Items from a data source
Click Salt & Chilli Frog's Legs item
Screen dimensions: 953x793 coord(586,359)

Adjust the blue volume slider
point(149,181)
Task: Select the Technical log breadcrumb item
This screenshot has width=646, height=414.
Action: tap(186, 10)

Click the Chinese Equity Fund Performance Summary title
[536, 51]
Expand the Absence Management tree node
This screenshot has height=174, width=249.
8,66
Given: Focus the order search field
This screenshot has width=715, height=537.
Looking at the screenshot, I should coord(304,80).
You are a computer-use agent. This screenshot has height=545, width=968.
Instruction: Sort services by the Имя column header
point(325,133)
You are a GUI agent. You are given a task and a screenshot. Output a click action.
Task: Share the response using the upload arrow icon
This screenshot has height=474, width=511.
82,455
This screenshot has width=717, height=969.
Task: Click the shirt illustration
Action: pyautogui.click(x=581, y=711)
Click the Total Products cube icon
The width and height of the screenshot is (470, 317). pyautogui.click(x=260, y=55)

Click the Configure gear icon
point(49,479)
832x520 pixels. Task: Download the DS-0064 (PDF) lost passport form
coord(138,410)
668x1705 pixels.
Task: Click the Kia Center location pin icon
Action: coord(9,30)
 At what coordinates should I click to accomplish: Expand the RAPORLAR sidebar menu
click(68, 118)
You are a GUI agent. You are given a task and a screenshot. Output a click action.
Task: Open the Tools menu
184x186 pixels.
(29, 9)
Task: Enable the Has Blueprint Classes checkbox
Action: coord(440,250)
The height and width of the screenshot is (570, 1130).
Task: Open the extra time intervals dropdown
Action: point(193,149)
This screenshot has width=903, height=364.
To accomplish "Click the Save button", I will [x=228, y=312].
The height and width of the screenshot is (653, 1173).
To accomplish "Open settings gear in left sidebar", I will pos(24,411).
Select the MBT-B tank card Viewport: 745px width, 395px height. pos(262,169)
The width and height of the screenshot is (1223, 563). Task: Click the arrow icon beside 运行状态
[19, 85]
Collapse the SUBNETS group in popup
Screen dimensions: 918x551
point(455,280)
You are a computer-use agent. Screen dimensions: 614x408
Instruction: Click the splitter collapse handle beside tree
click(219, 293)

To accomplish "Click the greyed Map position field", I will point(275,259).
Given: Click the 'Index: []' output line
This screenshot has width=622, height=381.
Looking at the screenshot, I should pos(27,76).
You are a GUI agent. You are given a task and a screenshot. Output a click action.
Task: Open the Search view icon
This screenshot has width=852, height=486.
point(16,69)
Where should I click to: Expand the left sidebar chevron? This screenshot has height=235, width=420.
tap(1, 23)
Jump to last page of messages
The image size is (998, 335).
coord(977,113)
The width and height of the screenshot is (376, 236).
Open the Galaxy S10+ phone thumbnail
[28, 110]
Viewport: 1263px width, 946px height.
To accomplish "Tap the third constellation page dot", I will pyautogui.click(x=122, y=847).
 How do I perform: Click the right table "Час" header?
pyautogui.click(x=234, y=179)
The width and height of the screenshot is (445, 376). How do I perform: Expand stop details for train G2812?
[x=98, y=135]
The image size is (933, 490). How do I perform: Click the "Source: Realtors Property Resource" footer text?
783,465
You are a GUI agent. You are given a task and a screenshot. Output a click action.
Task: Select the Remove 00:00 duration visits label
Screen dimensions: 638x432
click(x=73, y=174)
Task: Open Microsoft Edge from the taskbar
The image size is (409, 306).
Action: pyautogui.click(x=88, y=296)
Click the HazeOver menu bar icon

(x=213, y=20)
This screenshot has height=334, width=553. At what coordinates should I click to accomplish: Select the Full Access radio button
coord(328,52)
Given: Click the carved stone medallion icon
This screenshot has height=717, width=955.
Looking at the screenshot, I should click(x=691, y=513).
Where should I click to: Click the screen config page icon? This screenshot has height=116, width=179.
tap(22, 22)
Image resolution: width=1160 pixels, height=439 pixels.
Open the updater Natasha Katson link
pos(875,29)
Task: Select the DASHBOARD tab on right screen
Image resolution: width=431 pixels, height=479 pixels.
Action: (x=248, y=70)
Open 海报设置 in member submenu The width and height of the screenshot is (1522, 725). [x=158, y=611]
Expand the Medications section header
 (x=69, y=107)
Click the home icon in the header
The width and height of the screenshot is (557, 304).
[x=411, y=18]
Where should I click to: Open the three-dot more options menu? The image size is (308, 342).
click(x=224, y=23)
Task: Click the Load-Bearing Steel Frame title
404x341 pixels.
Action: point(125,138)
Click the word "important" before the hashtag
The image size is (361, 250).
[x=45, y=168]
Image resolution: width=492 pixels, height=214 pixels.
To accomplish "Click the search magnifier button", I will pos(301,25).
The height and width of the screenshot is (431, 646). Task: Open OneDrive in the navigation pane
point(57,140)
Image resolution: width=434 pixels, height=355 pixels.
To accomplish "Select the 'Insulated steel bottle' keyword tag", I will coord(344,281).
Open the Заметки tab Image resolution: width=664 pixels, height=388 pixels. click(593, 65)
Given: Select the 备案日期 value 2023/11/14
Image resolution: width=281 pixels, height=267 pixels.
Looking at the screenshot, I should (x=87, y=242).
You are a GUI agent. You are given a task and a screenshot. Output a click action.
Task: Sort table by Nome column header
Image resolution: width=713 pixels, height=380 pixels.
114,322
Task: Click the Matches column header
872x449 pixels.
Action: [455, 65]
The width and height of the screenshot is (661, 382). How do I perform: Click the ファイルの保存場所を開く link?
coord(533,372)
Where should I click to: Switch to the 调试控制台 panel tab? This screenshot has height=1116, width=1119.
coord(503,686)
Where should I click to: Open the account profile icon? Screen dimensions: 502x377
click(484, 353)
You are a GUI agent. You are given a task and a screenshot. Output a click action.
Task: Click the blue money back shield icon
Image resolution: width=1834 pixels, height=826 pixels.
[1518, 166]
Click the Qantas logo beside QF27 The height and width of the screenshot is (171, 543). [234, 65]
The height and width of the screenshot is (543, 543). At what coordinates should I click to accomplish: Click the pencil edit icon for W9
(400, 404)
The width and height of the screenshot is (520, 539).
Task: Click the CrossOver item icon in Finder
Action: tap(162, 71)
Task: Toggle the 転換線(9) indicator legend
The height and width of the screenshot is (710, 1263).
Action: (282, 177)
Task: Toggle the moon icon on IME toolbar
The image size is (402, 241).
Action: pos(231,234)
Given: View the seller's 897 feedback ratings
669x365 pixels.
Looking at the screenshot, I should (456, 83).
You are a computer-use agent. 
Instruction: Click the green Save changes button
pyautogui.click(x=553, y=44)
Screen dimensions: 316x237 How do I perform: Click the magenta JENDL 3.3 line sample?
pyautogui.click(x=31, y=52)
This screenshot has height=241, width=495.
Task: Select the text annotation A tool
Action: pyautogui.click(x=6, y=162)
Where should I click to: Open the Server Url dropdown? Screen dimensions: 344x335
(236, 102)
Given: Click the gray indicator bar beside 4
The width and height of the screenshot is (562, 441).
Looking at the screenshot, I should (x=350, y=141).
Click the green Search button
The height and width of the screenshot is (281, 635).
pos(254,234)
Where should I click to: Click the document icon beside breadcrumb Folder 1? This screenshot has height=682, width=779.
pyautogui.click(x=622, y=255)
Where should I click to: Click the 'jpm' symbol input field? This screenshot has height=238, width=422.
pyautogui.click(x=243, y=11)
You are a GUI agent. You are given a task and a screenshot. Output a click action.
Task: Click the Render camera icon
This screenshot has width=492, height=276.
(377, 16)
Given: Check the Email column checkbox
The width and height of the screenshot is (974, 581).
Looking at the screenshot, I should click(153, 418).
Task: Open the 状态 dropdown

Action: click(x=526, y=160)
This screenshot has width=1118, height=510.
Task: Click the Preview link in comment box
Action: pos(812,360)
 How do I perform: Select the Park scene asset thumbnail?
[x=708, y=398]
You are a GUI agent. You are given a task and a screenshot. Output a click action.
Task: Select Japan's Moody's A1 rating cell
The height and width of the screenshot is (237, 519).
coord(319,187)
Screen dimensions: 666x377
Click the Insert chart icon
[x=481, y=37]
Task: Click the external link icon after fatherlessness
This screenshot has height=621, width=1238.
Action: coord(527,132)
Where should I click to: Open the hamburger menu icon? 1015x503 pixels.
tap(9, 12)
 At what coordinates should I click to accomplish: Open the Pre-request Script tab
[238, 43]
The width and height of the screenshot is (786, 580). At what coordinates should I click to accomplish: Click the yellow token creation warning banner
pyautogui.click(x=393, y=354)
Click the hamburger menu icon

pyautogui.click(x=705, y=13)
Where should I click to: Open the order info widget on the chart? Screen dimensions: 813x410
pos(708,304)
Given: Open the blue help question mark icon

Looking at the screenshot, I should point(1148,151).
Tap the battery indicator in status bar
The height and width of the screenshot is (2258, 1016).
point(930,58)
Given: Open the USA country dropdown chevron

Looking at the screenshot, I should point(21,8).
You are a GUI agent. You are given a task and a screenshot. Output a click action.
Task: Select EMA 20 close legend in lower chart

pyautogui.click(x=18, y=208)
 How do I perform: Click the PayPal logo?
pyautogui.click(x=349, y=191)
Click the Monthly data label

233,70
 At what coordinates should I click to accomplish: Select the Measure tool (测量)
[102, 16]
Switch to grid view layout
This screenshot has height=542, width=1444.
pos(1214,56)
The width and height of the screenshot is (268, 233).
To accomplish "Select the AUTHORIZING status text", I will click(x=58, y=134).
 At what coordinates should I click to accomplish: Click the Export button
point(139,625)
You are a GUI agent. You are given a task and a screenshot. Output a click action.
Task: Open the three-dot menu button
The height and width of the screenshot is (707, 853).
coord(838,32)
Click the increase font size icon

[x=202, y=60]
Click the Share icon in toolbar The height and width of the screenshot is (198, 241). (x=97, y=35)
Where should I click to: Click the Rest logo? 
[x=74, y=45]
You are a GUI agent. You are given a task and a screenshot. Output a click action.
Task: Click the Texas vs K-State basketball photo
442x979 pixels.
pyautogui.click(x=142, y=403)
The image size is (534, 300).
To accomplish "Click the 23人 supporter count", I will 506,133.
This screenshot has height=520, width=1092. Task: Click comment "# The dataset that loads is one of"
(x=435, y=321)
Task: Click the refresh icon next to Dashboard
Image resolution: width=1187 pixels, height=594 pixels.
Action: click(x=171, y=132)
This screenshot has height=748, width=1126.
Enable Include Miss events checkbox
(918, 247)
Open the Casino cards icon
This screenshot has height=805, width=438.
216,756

▶ [Task directions]
Among the lines above, which hold the word "indicator"? Report each one.

▶ [Reply to the exercise]
Task: Toggle the 転換線(9) indicator legend
Given: Click the gray indicator bar beside 4
Tap the battery indicator in status bar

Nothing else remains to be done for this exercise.